La idea señala una realidad mucho más difícil de desarraigar que la corrupción política, pirotécnica y desvergonzada, a la que nos acostumbran los medios de comunicación. Lo que apuntan esas palabras de Daniel es esa otra corrupción intermedia, alojada en el silencio. Sabemos que la corrupción es una tarea que necesita cómplices, y muchos de ellos son parte del personal de nuestras administraciones, cuyos cargos intermedios fueron una donación del partido o resultado de una fidelidad presupuesta. Pero antes de iniciar una sospecha indiscriminada, habría que identificar algunas especies especialmente dañinas en ámbitos de la administración pública donde ese fenómeno se verifica. De entre las figuras que podríamos delatar, queridos amigos de la fauna ibérica, existe una familia de gestores especialmente destructiva y que resulta difícil de ver. Me refiero a los gerentes, contables, administradores y cargos relacionados con las tesorerías y las consejerías de la hacienda pública. En ocasiones son personajes ligados a fundaciones o cargos de confianza que, en definitiva, llevan las cuentas y susurran al oído de los cargos electos lo que se puede gastar. En esto, Bárcenas no deja de ser un arquetipo. Éstos a los que me refiero son también como pequeños Bárcenas, pero trabajan en silencio en las administraciones que son de todos, y nunca tendrán sus 15 minutos de gloria mediática. En el contexto de la crisis han cobrado una importancia sin precedentes.

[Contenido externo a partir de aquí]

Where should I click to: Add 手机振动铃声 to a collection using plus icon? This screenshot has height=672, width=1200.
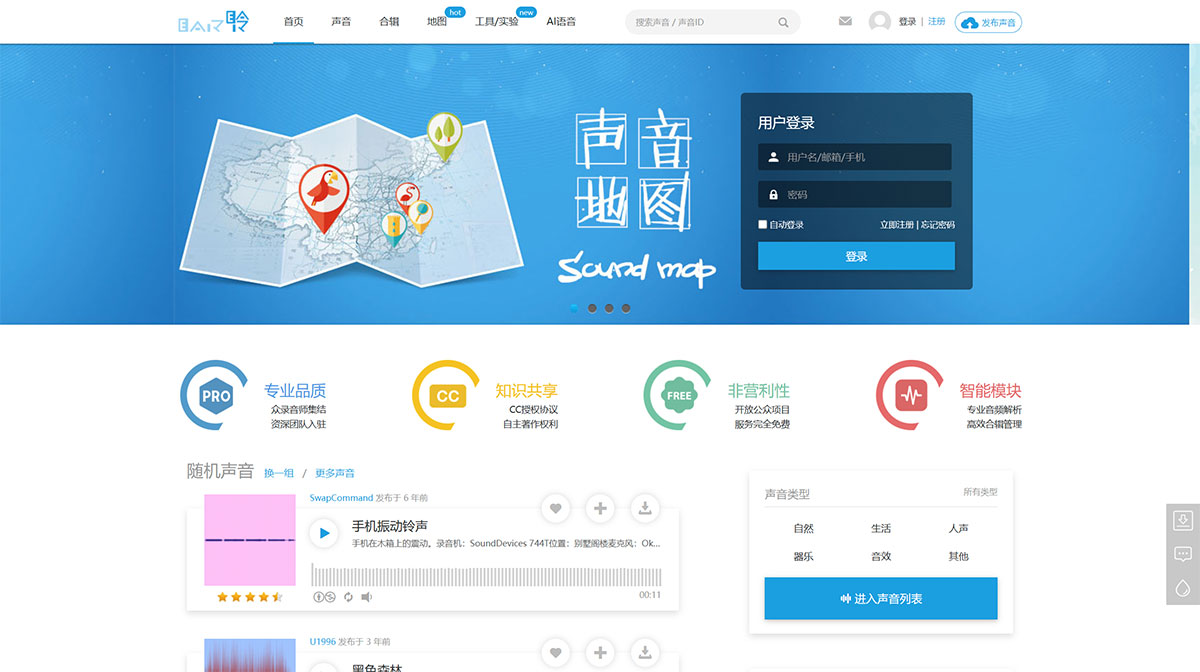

No es que sean los responsables de cerrar el grifo, sino que ejecutan mandatos generales en contextos específicos, y están actuando como interventores o auditores autorizados por el pánico de los políticos a ser expuestos a ese otro escarnio mediático. Al ocuparse de esa intervención fáctica de las otras instituciones que dependen de las consejerías y delegaciones de hacienda, están generando un efecto administrativo sin precedentes con situaciones de verdadera irracionalidad. La casuística derivada de la Ley de Estabilidad Presupuestaria se ha traducido en el más puro absurdo administrativo, obstaculizando y paralizando el funcionamiento de las instituciones que dependen del dinero público. Podría parecer una consecuencia coherente con los recortes, sin embargo, contiene un matiz diferente: no es sólo que no haya mucho dinero, sino que no se puede hacer nada con el poco que hay. No pueden cerrar esas otras instituciones a las que afectan sus decisiones, pero sí convertirlas en entidades vacías por dentro. No cabe duda de que esa especie es depositaria de importante información y seguramente secretos ajenos, pero no podemos permitir que su perfil profesional, indiferente a los imperativos funcionales y a cualquier otra consideración que difiera la cuenta de resultados, acabe por comprometer la eficacia de todo lo demás. Se trata, por añadidura, de personajes que han hecho manifiesta su hostilidad al gasto de dinero público en el ámbito cultural, que sospechan de los sectores profesionales de la educación y la sanidad, que hacen efectivas sus creencias aprovechando el alcance creciente de sus puestos. Supongo que habrá personas honradas incluso entre ellos, pero valdría la pena dar a conocer quiénes son esos cargos intermedios, amparados por la resaca de una responsabilidad perdida por los cargos públicos, una responsabilidad que acaba recayendo en ellos sin que lleguen a rendir cuentas.